First and foremost, they should expect their accountant to be looking out for their best interest. That means proactively identifying opportunities and avoiding potential issues. If an accountant is only looking as far as the services requested of them, they aren’t doing their client many favors. A trusted advisor is not an order taker. They listen to what their clients are saying, what the industry is saying, and are creative and proactive in finding solutions.

An accountant should understand their clients’ business inside and out, allowing them to be forward thinking in identifying exposure to risks or implications of key business decisions. These decisions can cause ripple effects outside the business as well, affecting personal or family finances. So it’s important to stay well informed of the situation.

They should also expect their accountant to have construction industry expertise. There are many nuances specific to the industry and missing out on significant tax incentives and keen financial reporting could disadvantage them in the marketplace. An accountant with true construction specific expertise will know what lenders and bonding companies are looking for, and will advise accordingly.

What is a trusted advisor?
A trusted advisor will talk about more than just numbers and compliance. Conversations should be far reaching and include company operations, work-in-process, insurance and bonding, tax planning for the business and the owner, as well as succession planning.

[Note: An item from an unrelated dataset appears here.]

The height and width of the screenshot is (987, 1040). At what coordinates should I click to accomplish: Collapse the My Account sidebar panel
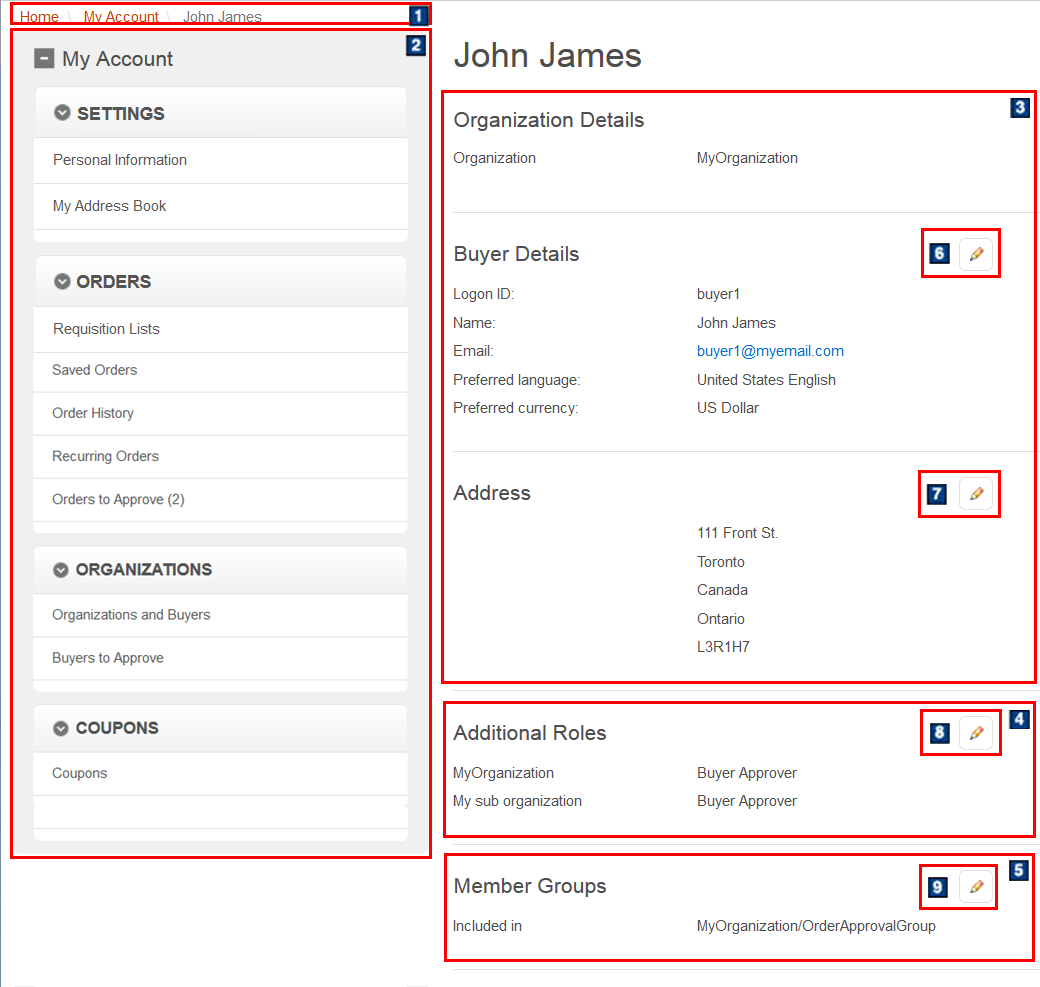coord(43,59)
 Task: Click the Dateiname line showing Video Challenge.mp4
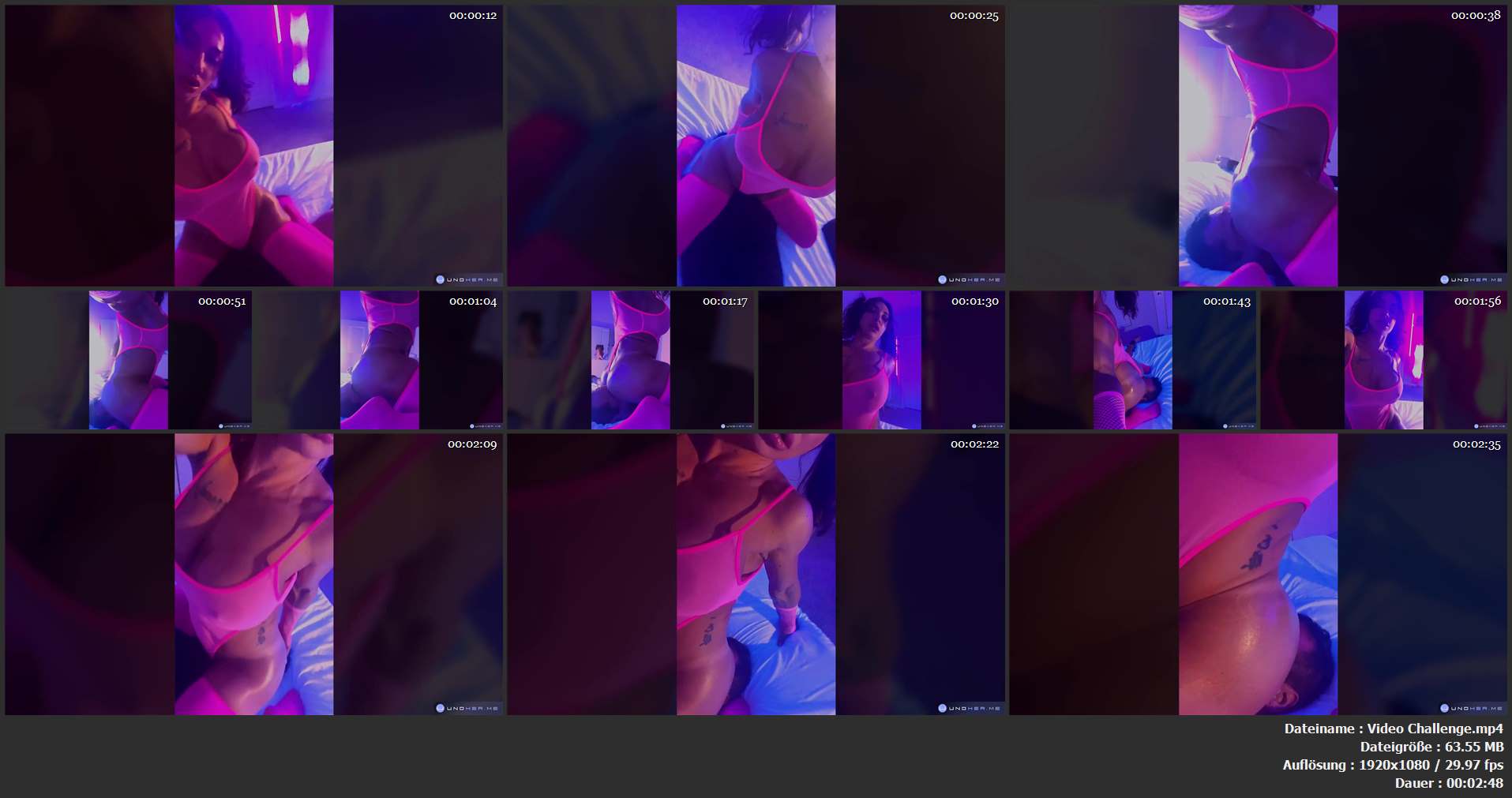(x=1393, y=729)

Further, a good advisor must be willing to disagree with his or her client. Many business owners lack peers within their organization, and sometimes being a trusted advisor means challenging a business owner’s perspective. If a good accountant anticipates a mistake, they understand the importance of speaking up.

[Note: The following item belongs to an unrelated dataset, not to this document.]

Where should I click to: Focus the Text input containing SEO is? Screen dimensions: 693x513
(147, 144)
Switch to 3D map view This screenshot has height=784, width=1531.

What is the key to getting value from a relationship with an accountant?
Open communication is the most important factor for ensuring a successful relationship. The more open the communication, the better the service. It’s important for clients to see their accountant as a member of their “team” and not merely a service provider.

When a client feels comfortable calling their accountant at any time, that’s a tell-tale sign of a good relationship. Clients should feel confident that their accountant is available to discuss whatever issues they’re facing at any given moment. Clients should know that their accountant won’t charge them every time a call is made.

It is also important that the accountant build a relationship or at least have an open line of communication with the contractor’s lender or bonding agent. A good accountant can “speak their language” and collaborate to find the most valuable solution that meets everyone’s objectives.

How can a construction contractor assess their relationship with an advisor?
Finding the right advisor requires fit and commitment. While construction contractors need a firm that has the right expertise and resources, it’s just as important to find an advisor who places high value on the relationship. Having an accountant with a high level of expertise doesn’t mean much if they don’t understand the client. While industry knowledge is important, it takes more than technical skills to create a relationship. It takes commitment and the willingness to invest the time to build understanding and trust.